Housed inside the basilica – the second largest basilica in the world behind St. Peter’s – is a two and a half foot clay statue of the Blessed Virgin Mary, known since the 18th
century as Our Lady of Aparecida. The shrine attracts up to ten million pilgrims every year, and that’s even more impressive considering its remote location!
But there’s another story at Aparecida that needs to be told alongside this one. In 2007 the Bishops of Latin America and the Caribbean held their Fifth General Conference at this Marian shrine. The meeting created a lot of buzz because of the religious and cultural backdrop: the Bishops knew that popular Evangelism and growing secularism posed serious challenges to the Latin American Church. But what really caught people’s attention was the presence of Pope Benedict XVI. He had come to participate in the inauguration ceremony, where he shared his thoughts on the current state of the Church and the path going forward.
The final document that came out of the conference is known as the Aparecida Document, and Benedict’s influence is apparent throughout. But what is also apparent is the influence of another man who participated in the conference, then Cardinal Jorge Mario Bergoglio. In fact, Cardinal Bergoglio was one of the chief architects of the document.
If we continue to connect the dots we see that the pastoral strategy charted in the Aparecida document is being implemented by Bergoglio on the universal level in his ministry as Pope Francis: the importance of a renewed encounter with Jesus for every Christian; the need for Gospel simplicity and humility; a preferential option for the poor; a serious concern for the environment; the necessity of prayer and cultural devotions. All of these elements are, according to the Bishops of Latin America in 2007 and now Pope Francis, essential for evangelization in our world today. And if we want to understand what Francis will say and do in Brazil over the next week, perhaps we should consult the Aparecida Document.

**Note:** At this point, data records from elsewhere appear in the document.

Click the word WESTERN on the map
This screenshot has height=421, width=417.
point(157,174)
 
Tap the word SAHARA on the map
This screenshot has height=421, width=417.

Two final points are worth considering. First, the document stresses the importance of widespread Marian devotion on the continent, which most of us would expect, but should not be underestimated. In paragraph 43, the Bishops state that globalization has created a diversity of individual and individualized cultures in Central and South America. This diversity, the Bishops say, is not a bad thing. But as this phenomenon progresses, what is lacking is, “the possibility of this diversity converging into a synthesis, which, encompassing a variety of meanings, can project it toward a common historic destiny.” Herein lies the great gift of continental devotion to Mary, “which under different names, has been able to merge different Latin American histories into a shared history: one that leads to Christ.” There was good reason why the Bishops met at the National Shrine of Our Lady of Aparecida and not a conference center or hotel.
Second, the document in many ways foreshadowed the 2012 Synod on the New Evangelization. One of the major discoveries at that meeting was the need for self-reflection in a spirit of humility, of looking inward to see how our words and actions affect the credibility of the message in our world today. This kind of open and honest critique was at the heart of Aparecida as well.
The other major theme that connects these two meetings is the encouragement that comes from a renewed encounter with Jesus. There really is no sustainable program or missionary zeal unless each and every Catholic renews his or her faith in Jesus Christ. The Synod said that, Aparecida said that, and that may be why Pope Francis has decided not to publish a post-synodal Apostolic Exhortation on the New Evangelization. In any case, the Aparecida document should not be read and studied exclusively in the context of Latin American Catholicism, but in the context of the New Evangelization in the universal Church as well.